12 febbraio 2011
di Miro Tasso
casa editrice: Mladika
anno di pubblicazione: 2010
pagine: 192
prezzo: 14,00 euro
introduzione di Boris Pahor
Nella provincia di Trieste lo Stato fascista attuò una capillare italianizzazione dei cognomi stranieri che alterò la locale struttura onomastica e i cui effetti si possono constatare anche ai giorni nostri: basta scorrere una qualsiasi guida telefonica e si noteranno numerosi cognomi di grafia italiana che sono invece di tutt’altra origine, generalmente slovena.

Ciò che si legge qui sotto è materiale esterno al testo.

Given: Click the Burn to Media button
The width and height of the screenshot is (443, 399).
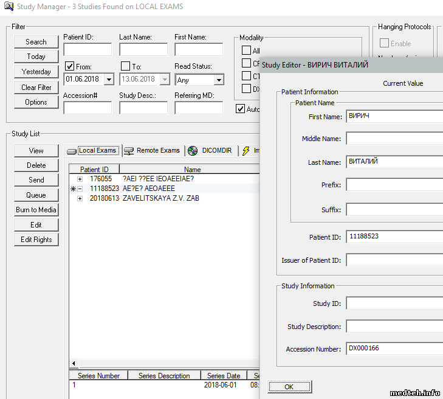Looking at the screenshot, I should pyautogui.click(x=36, y=210).
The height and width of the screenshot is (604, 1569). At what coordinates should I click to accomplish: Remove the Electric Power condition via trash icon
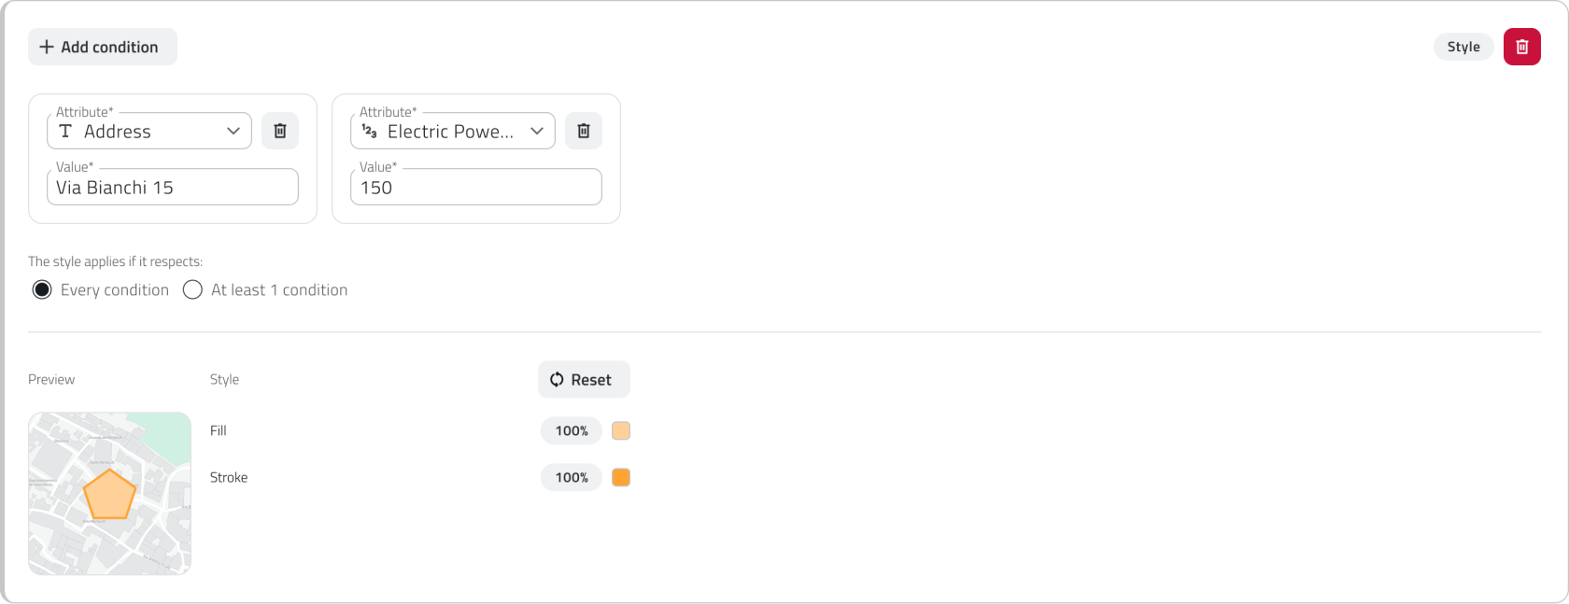584,131
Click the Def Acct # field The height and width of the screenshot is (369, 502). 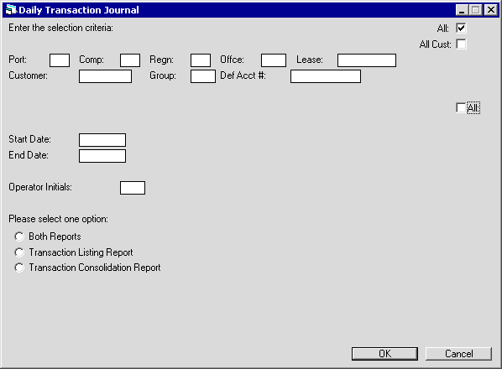click(326, 76)
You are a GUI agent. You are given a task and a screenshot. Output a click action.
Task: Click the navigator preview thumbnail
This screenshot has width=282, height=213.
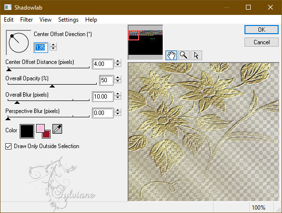pyautogui.click(x=145, y=42)
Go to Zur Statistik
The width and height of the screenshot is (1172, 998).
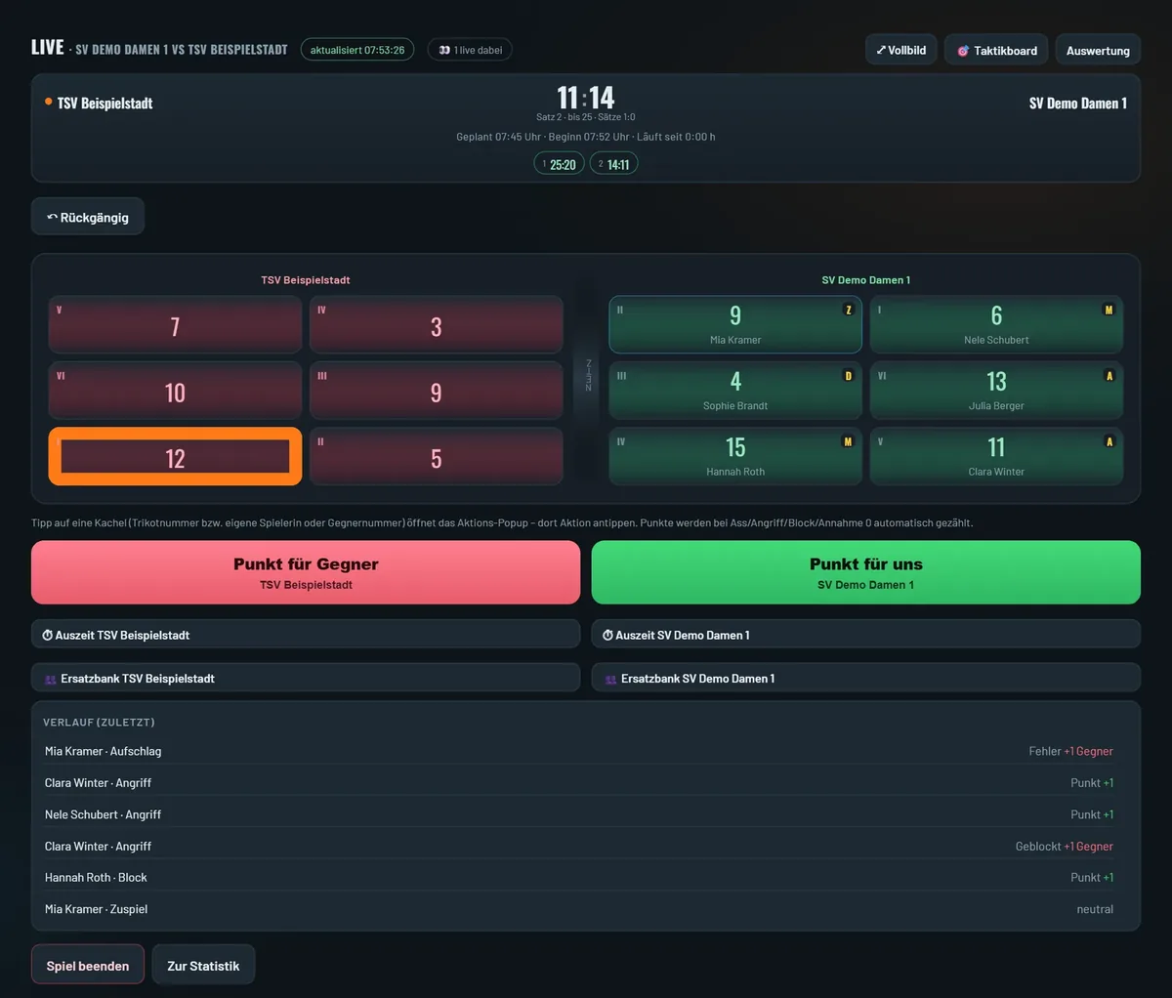(x=203, y=965)
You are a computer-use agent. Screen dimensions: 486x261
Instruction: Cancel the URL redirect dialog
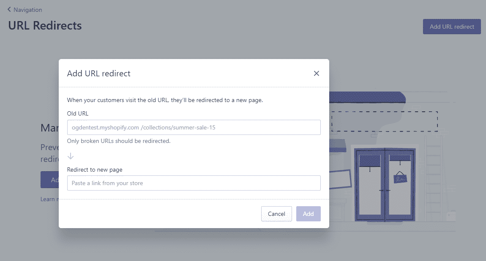point(276,214)
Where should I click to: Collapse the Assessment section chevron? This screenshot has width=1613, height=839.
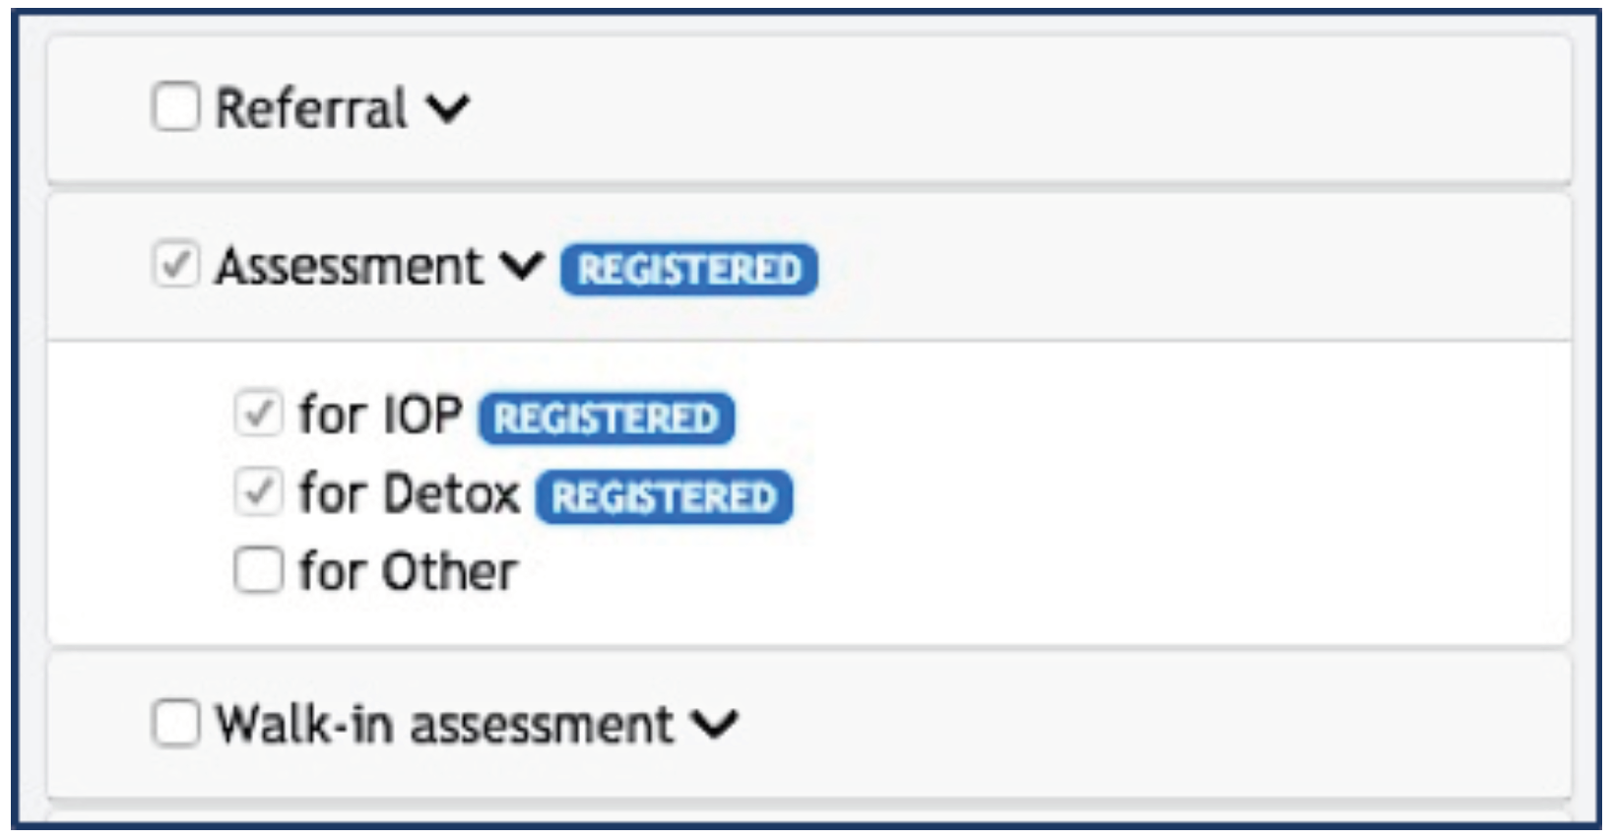click(521, 266)
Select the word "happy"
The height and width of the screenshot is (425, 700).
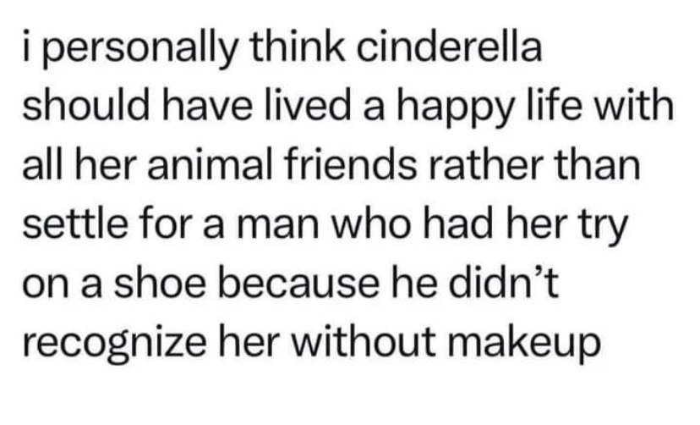pos(446,110)
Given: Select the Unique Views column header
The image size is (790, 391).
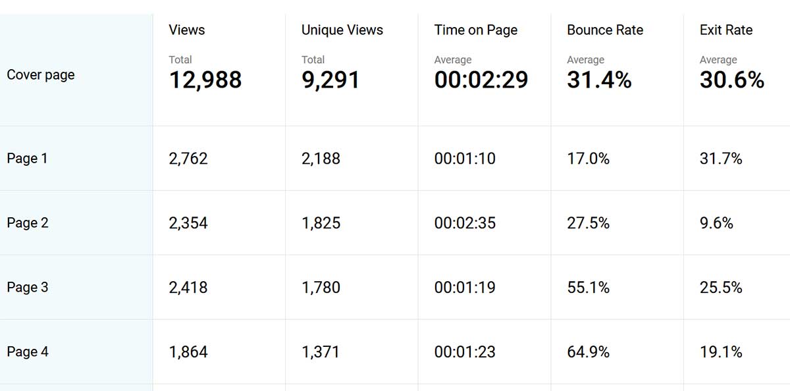Looking at the screenshot, I should click(342, 30).
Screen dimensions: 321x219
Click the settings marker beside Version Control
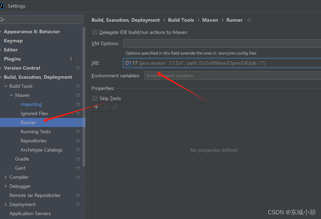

Il tutto rientrava in un disegno di uniformità nazionale imposto dall’alto che cercava di occultare le tracce della diversità rappresentata da comunità e da culture potenzialmente non omologabili. La specifica operazione partì dalla prefettura della provincia di Trieste sulla base di un regio decreto del 1927 e coinvolse almeno cinquantamila persone soltanto nella città adriatica.
Il libro, che è suddiviso in cinque capitoli, non è un saggio storico, bensì una storia di cognomi ambientata a Trieste a partire dagli anni immediatamente successivi alla conclusione del primo conflitto mondiale, per arrivare alla fine del regime fascista.
I dialoghi sono frutto di immaginazione, ma il loro contenuto è autentico perché ricavato da fonti archivistiche e bibliografiche trascritte in chiusura dell’opera.
Una dettagliata analisi degli specifici provvedimenti che vennero messi in atto è riportata nella postfazione finale e ad essa seguono le schede biografiche dei protagonisti della vicenda, nonché l’elenco dei cognomi cambiati nel comune di Trieste.
In appendice sono pubblicati alcuni decreti di italianizzazione dei cognomi nell’allora Provincia di Trieste.